Karena itu menurut Indah perlu dipahami penyebab lunturnya nilai-nilai Pancasila. Ini penting dengan mengetahui masalah ini, diharapkan akan diketahui solusi untuk penguatan kembali Pancasila. Dengan demikian, tidak ada ideologi lain yang masuk apalagi sampai mengajarkan ekstrimisme.
“Lunturnya nilai Pancasila adalah ketika ada nilai lain yang dirasa lebih dapat diterima secara umum. Ini harus diwaspadai apalagi jika kemudian mengarah pada ekstrimisme. Cara mencegah hal itu tentu melalui pendidikan yang paling mendasar yaitu pada keluarga,” tutur Indah.
Ia melanjutkan, penguatan dan pengamalan Pancasila yang di mulai dari keluarga, akan sangat efektif. Apalagi didukung dengan dengan penguatan wawasan kebangsaan kepada masyarakat khususnya kalangan milenial yang rentan dengan penyebaran ekstrimisme.
“Kalangan milenial ini sangat familiar dengan digital dan siber. Artinya dalam memperkuat wawasan kebangsaan kepada mereka harus memperhatikan pengunaan media-media ini termasuk misalnya pelibatan influencer media didalamnya,” kata wanita yang juga aktif di Yayasan Pingo Indonesia ini.
Selain itu penting juga untuk melindungi kelompok yang rentan terpapar oleh ideologi lain.
“Justru penekanannya adalah pada aspek pelindungan bagi kelompok yang rentan terkena paham radikal.
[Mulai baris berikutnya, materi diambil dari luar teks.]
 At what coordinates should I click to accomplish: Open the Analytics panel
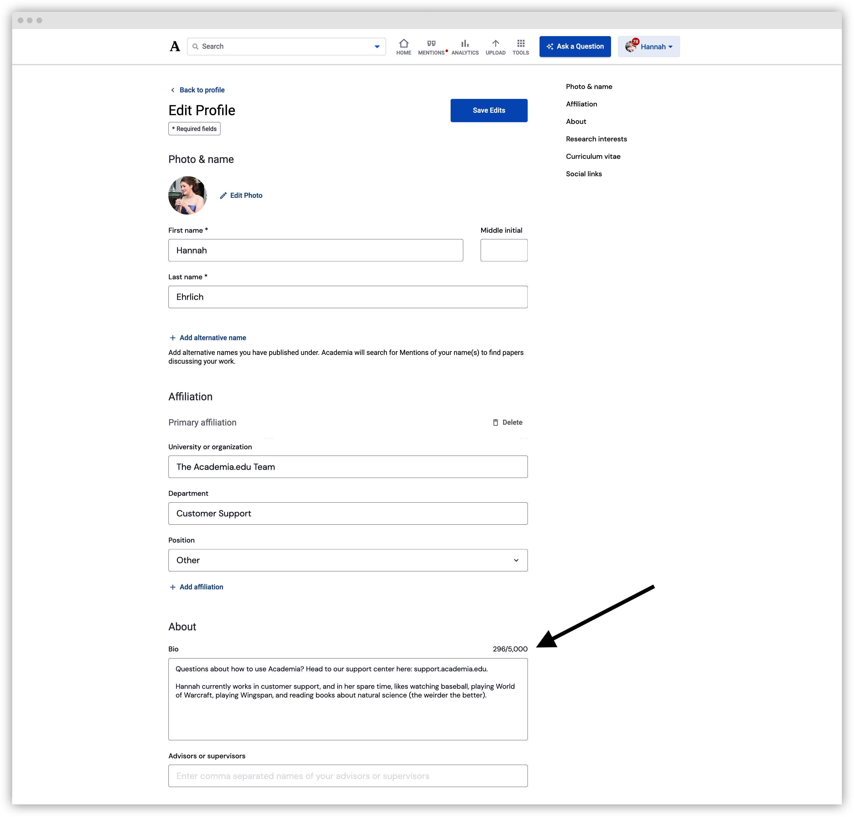click(465, 44)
Mereka bisa saja tergerak menjadi ekstrimis kekerasan dan melanggar hukum ketika ada faktor-faktor yang dapat mempengaruhi hal tersebut. Harus terus kita tanamkan wawasan kebangsaan kepada mereka-mereka ini,” ungkapnya.
Indah menyampaikan bahwa dalam hal penguatan wawasan kebangsaan peran pemerintah sangan penting apalagi untuk melawan penyebaran paham ekstrimisme. Tentunya dukungan masyarakat juga sangat vital dalam berkolaborasi berkolaborasi membangun strategi dan melaksanakannya bersama dalam mengantisipasi ideologi ekstrimisme berbasis kekerasan yang mungkin mengarah pada terorisme.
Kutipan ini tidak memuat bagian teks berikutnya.